ACTIVITY: Could you continue the biography of Lisa Parshley from the point where it stops?

Member of the Washington House of Representatives from the 22nd (Position 2) district
- Incumbent
- Assumed office January 13, 2025
- Preceded by: Jessica Bateman

Personal details
- Born: Lisa Parshley
- Party: Democratic
- Education: Oregon Health & Science University (PhD in Biochemistry) University of Washington (Post-doctoral studies) Doctor of Veterinary Medicine (2003)
- Occupation: Veterinary oncologist, small business owner, city councilmember

= Lisa Parshley =

American politician and veterinarian

Lisa Parshley is an American politician, veterinary oncologist, and small business owner who is a member of the Washington House of Representatives representing the state's 22nd district, Position 2. A member of the Democratic Party, Parshley assumed office on January 13, 2025, succeeding Jessica Bateman, who ran for the Washington State Senate. She previously served as a member of the Olympia City Council, representing Position 5 from 2018 to 2024.

==Education and early career==
Parshley earned her Ph.D. in biochemistry from Oregon Health & Science University and completed post-doctoral studies at the University of Washington. She became a certified Doctor of Veterinary Medicine in 2003 and achieved board certification as a veterinary oncologist in 2008. She is a small business owner.

PROVIDED MATERIAL:
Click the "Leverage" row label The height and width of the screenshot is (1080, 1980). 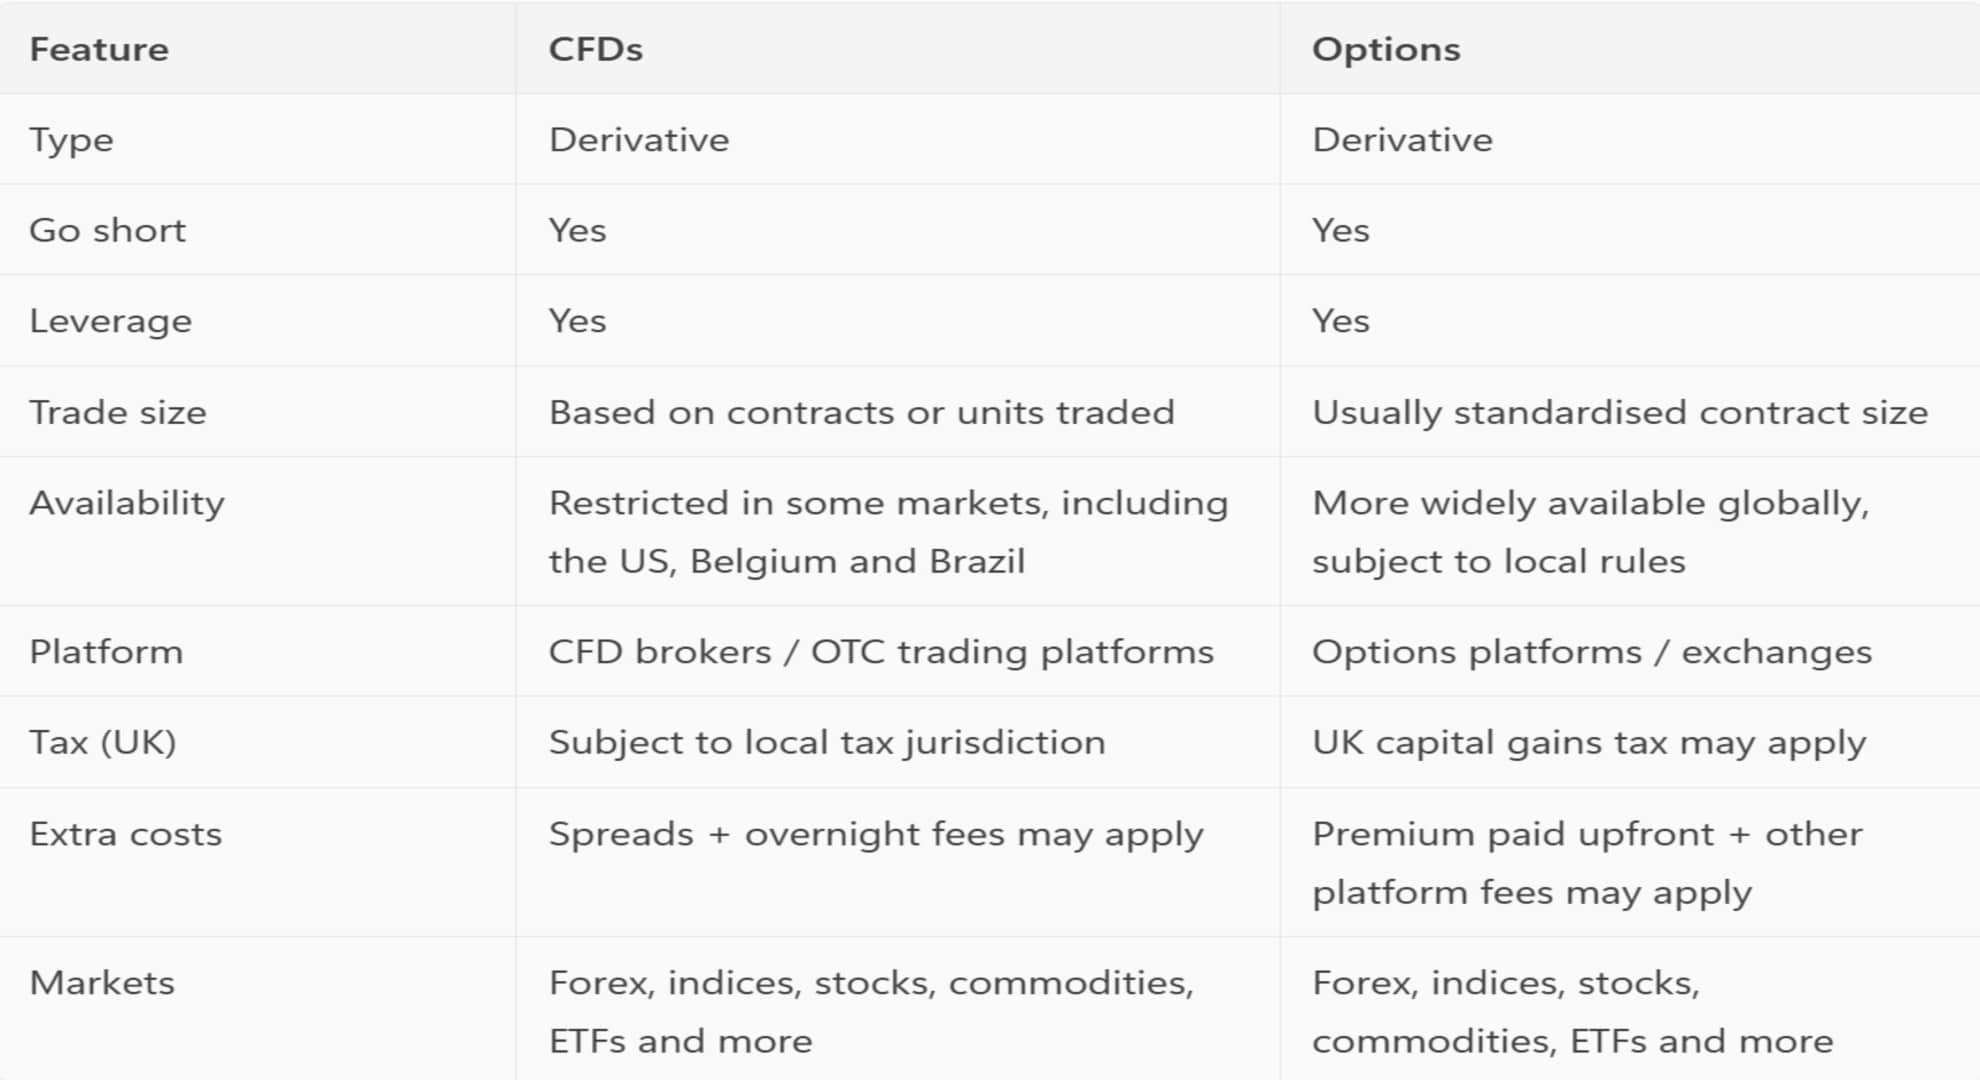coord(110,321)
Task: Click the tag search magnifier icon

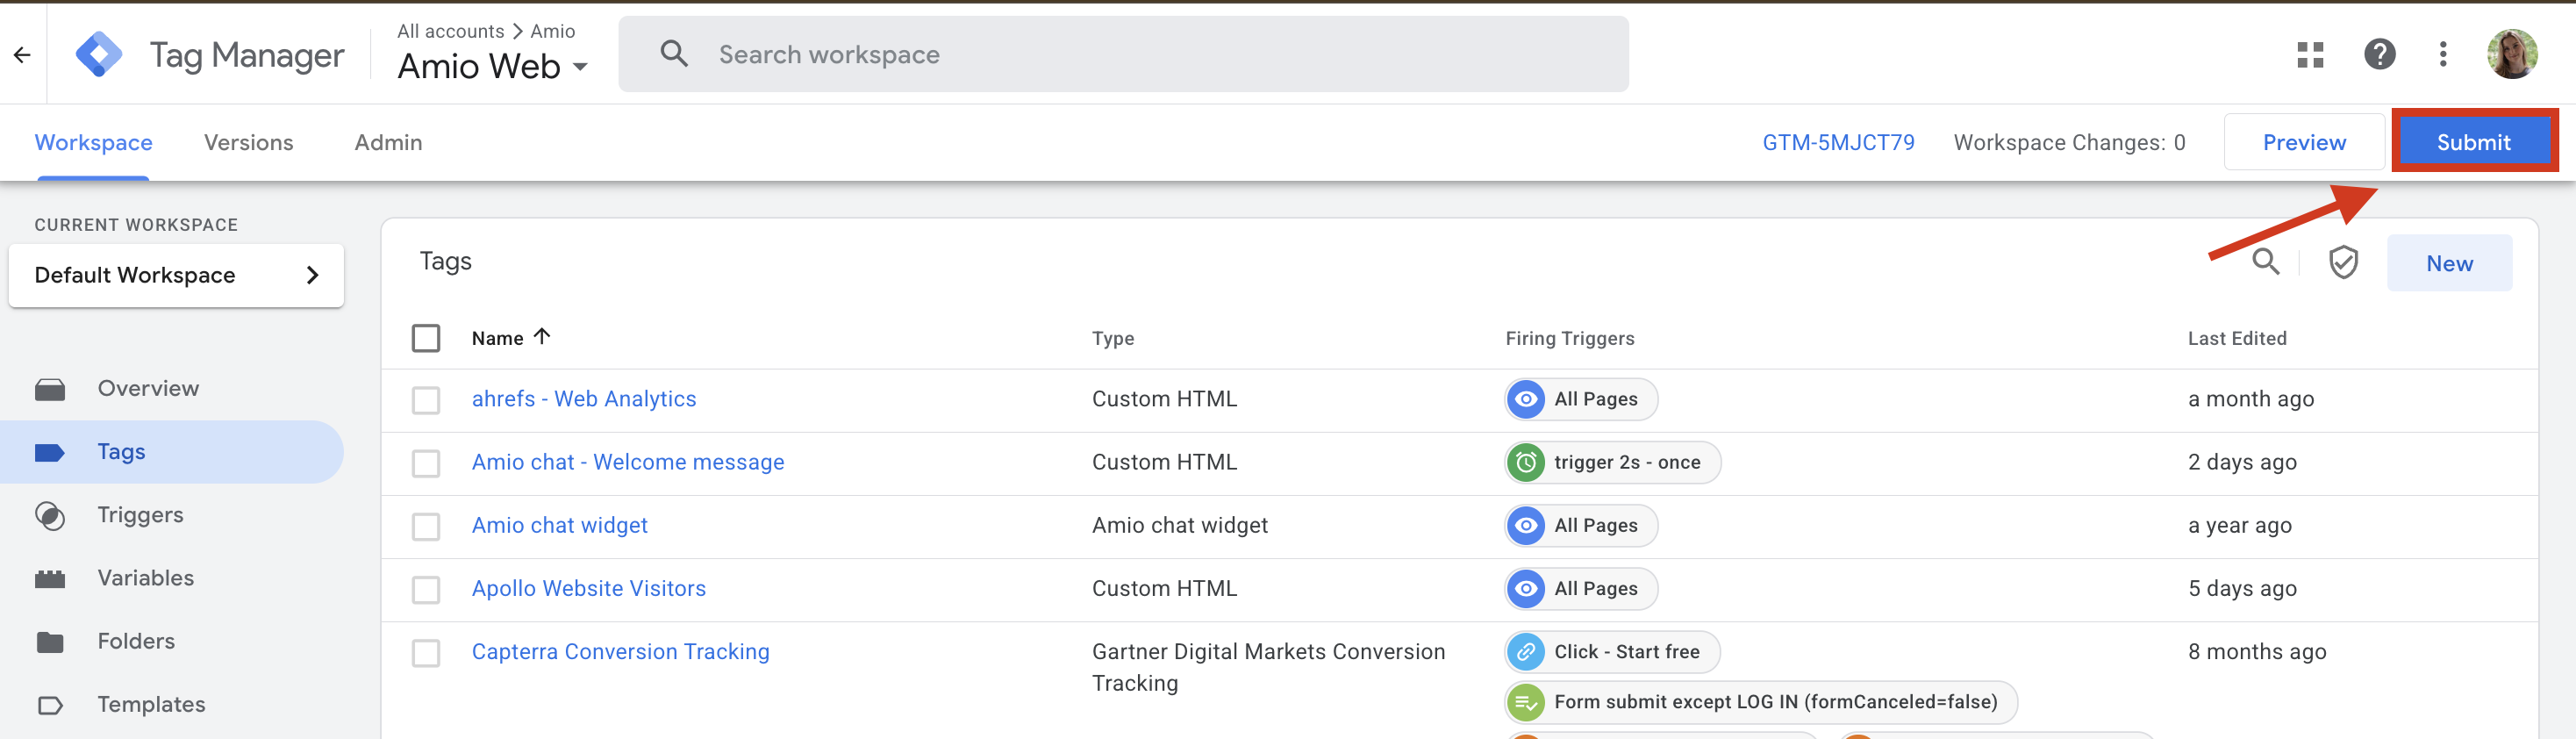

RESULT OF THIS EXERCISE:
==Political career==
===Olympia city council===
Parshley was elected to the Olympia City Council in 2017 and has represented Position 5 since January 1, 2018. She has also served as chair of the Finance Committee, Thurston County Human Rights Commission, and the LOTT (Lacey, Olympia, Tumwater, and Thurston County wastewater corporation) board of directors.

During her tenure on the city council, Parshley worked to extend Olympia's sanctuary city status to include reproductive rights and health care, making it the first city in Washington to do so. She also voted to extend the city's camping ban.

===Washington House of Representatives===
====2024 election====
Parshley announced her candidacy for the Washington House of Representatives election in February 2024, running for the open seat left by Jessica Bateman, who ran for the State Senate. In the August 6 primary election, she received 63.0% of the vote, advancing to the general election alongside Syd Locke, a Senior Legislative aide in the legislature.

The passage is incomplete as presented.